The Milwaukee Road Class As were 4-4-2 Atlantics.  Yes, they were fast.  They were also enormous Atlantics.
Gene
Chief Brass Hat
Virginia Tidewater and Piedmont Railroad
"Only coal fired steam locomotives"

Mark Damien


Hi All,
I just came accross some info on a test with a NYC HUDSON, which was statically steamed to 165 mph. This was the fastest steaming rate ever achieved. But it does not count as the loco was not going anywhere at the time.

There was a point made as to why steam declined, in the US anyway, due to the cost of staff to run them.
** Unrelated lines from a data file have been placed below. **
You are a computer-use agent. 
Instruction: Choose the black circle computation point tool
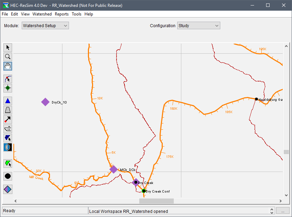pyautogui.click(x=8, y=176)
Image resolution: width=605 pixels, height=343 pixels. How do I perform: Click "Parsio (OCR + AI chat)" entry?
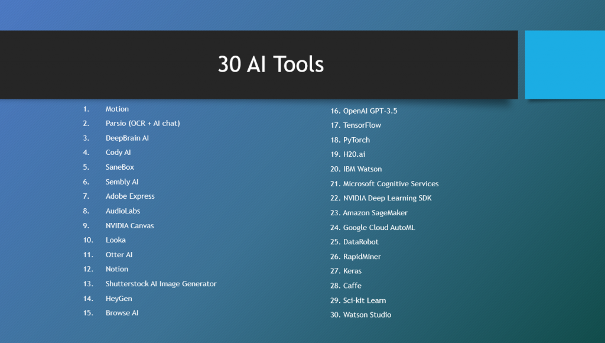[x=142, y=124]
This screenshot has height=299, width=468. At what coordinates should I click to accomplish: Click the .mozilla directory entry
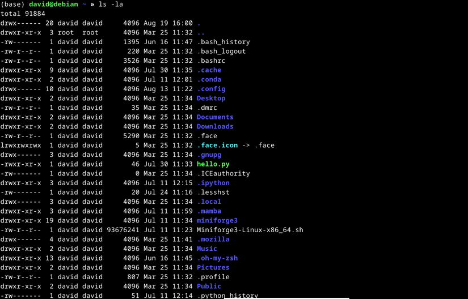point(213,240)
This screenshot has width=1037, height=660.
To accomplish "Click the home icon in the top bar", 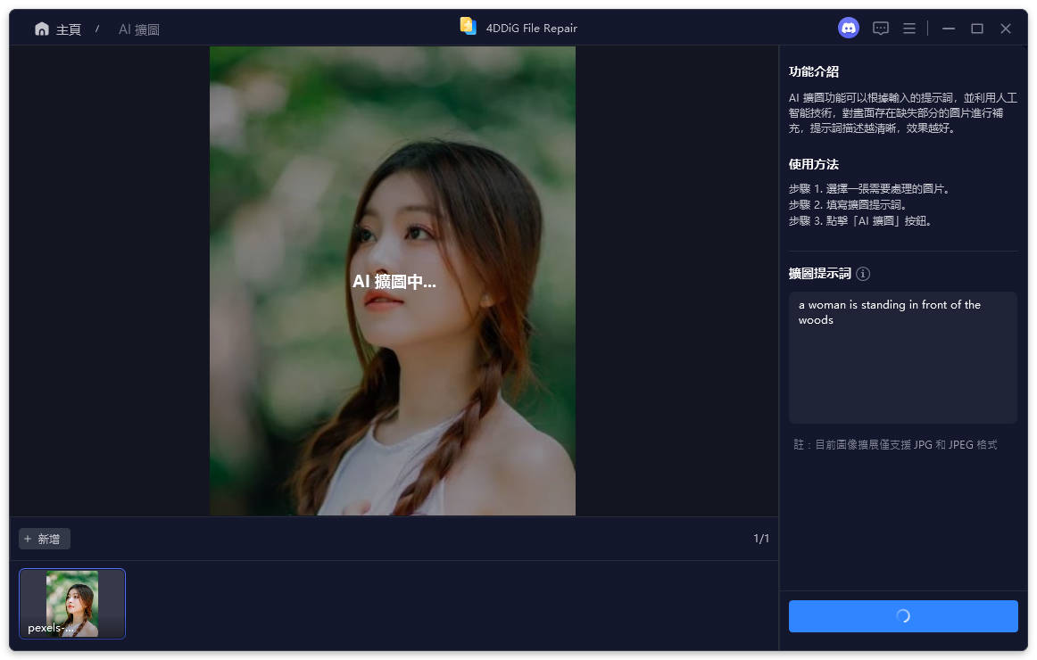I will point(41,28).
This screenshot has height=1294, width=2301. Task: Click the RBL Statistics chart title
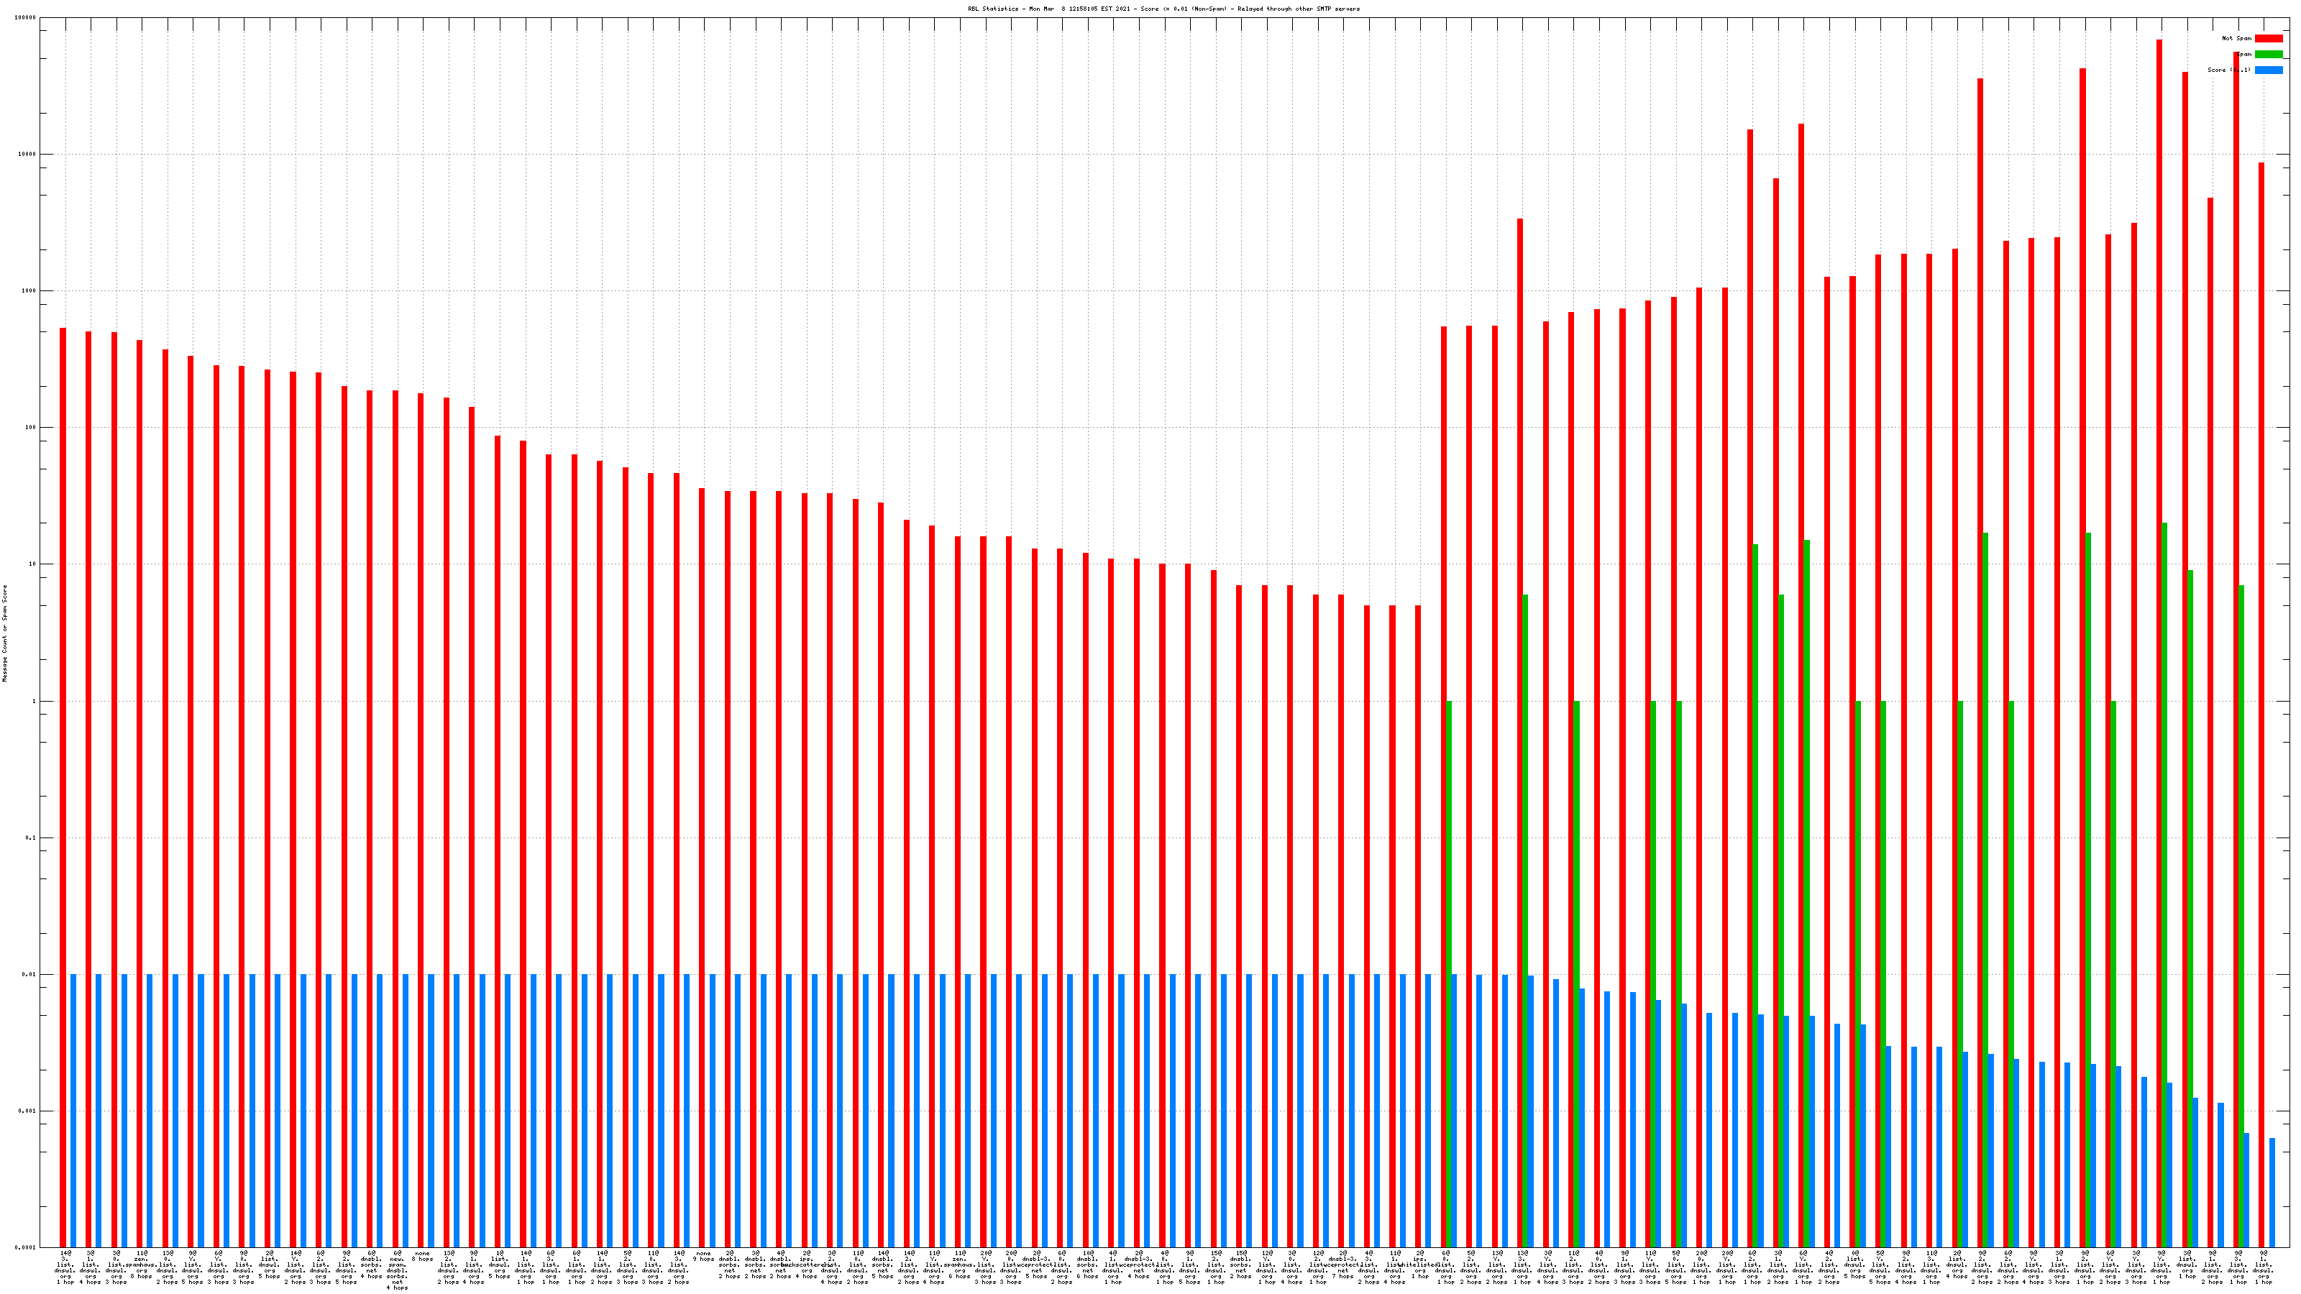tap(1163, 9)
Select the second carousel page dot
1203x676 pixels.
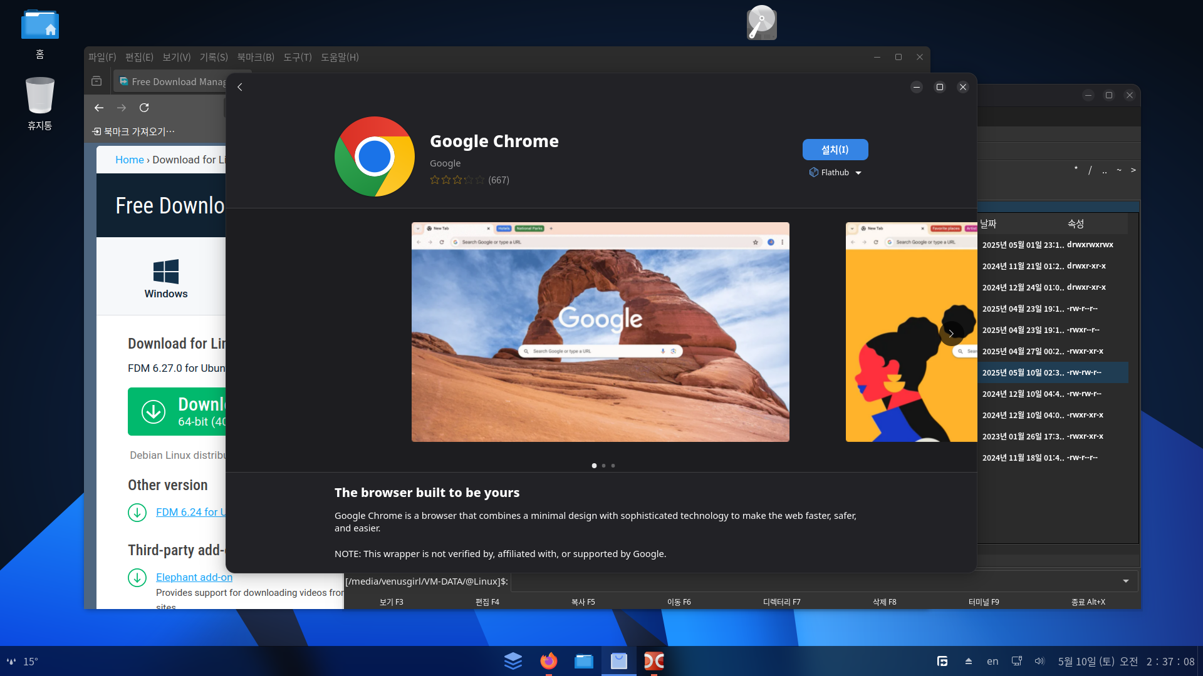coord(603,466)
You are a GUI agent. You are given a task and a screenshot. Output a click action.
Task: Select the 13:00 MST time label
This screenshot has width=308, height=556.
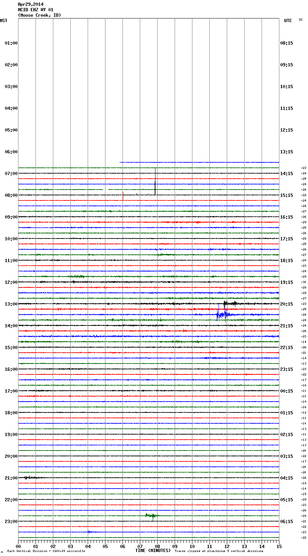11,304
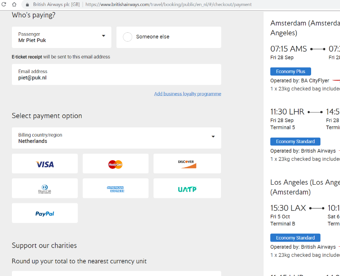This screenshot has width=340, height=276.
Task: Open 'Add business loyalty programme' link
Action: tap(187, 94)
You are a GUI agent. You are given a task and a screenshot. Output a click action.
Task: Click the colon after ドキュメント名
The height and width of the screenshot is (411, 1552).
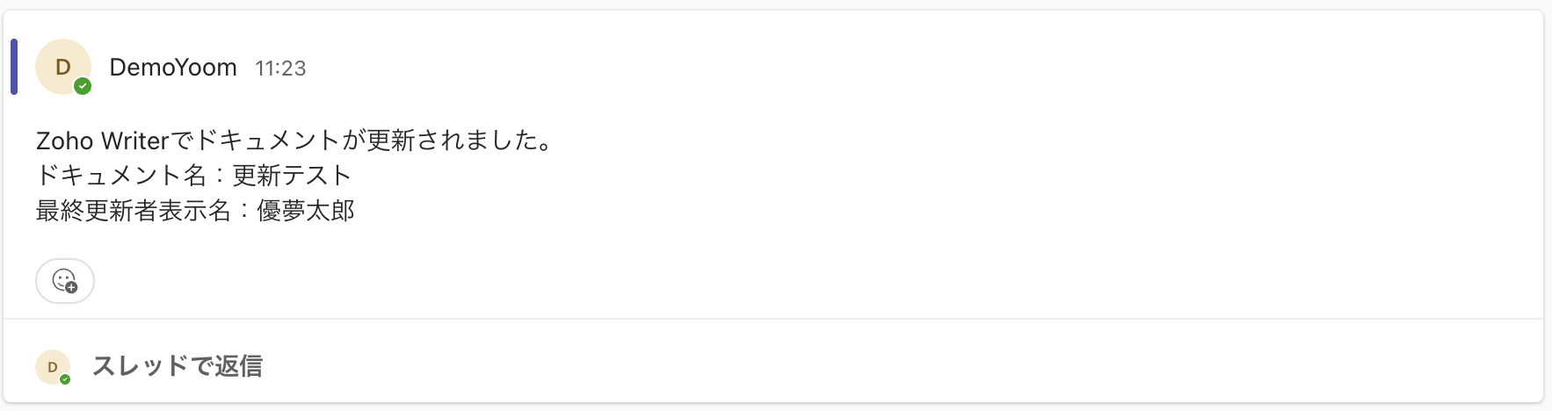[x=220, y=176]
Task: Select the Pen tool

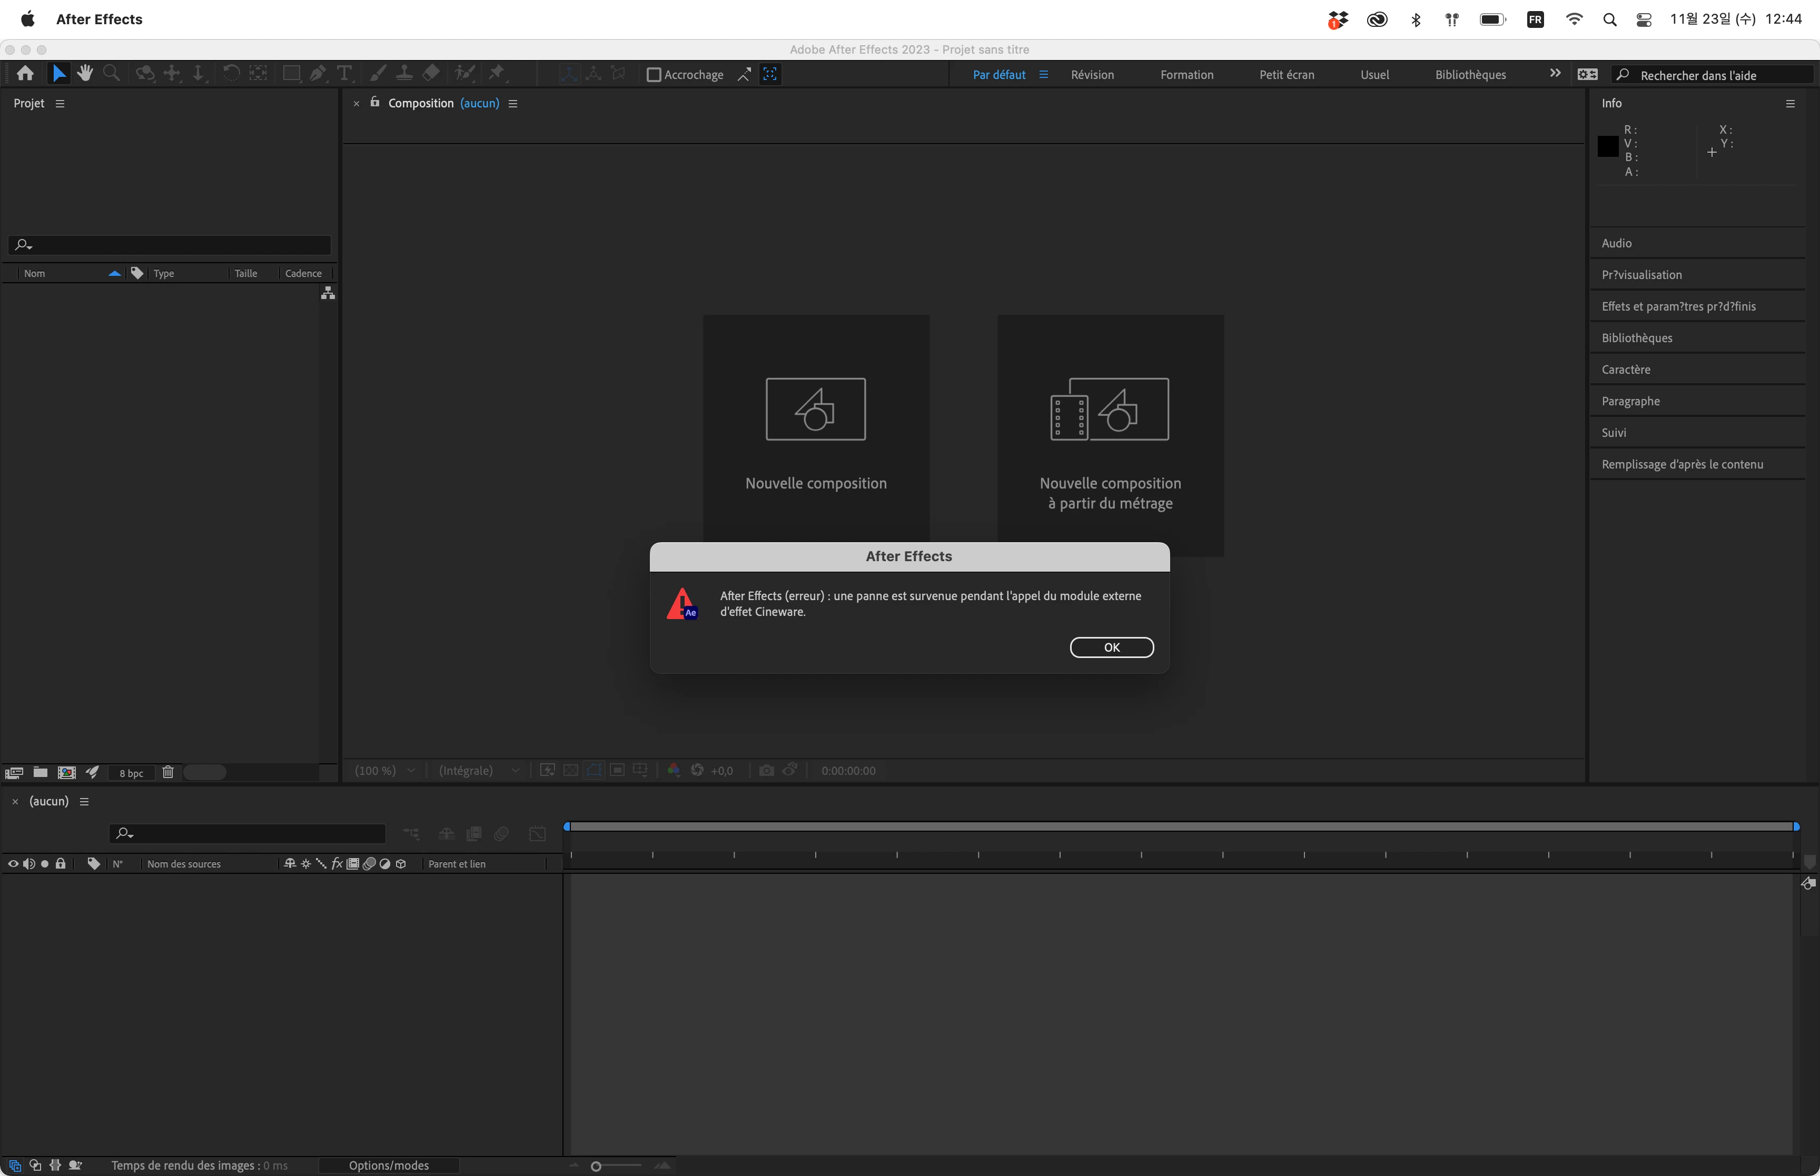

In the UK, steam was hastened on its way by the sad fact, B.R. could not get anyone to do the dirty work associated with steam. Driving & firing is one thing, but the daily, dirty, maintenance was another.

Even if the prototypes never existed, someone would have created Model Trains anyway.
----------------------------------------------------------------
Steams the Dream
Cheers.
Mark

HOplasserem80c

o in 1892 a little 4-2-0 called the pioneer went 115. after that day in was nicknamed the sprinter

Guilford Guy

Alex


Seasaltchap



For Mark D:

A mainly women crew of cleaners in WW1.



© Colin G Maggs, 1986
Phoenix AZ: OO enthusiast modelling GWR 1895-1939, Box Station Wiltshire; S&DJR Writhington Colliery, Nr. Radstock.

Interested in making friends on the site with similar interests.

Atlantic Central

I bumped this to the top for the benifit of those discussing the steam record in the "steam name" thread.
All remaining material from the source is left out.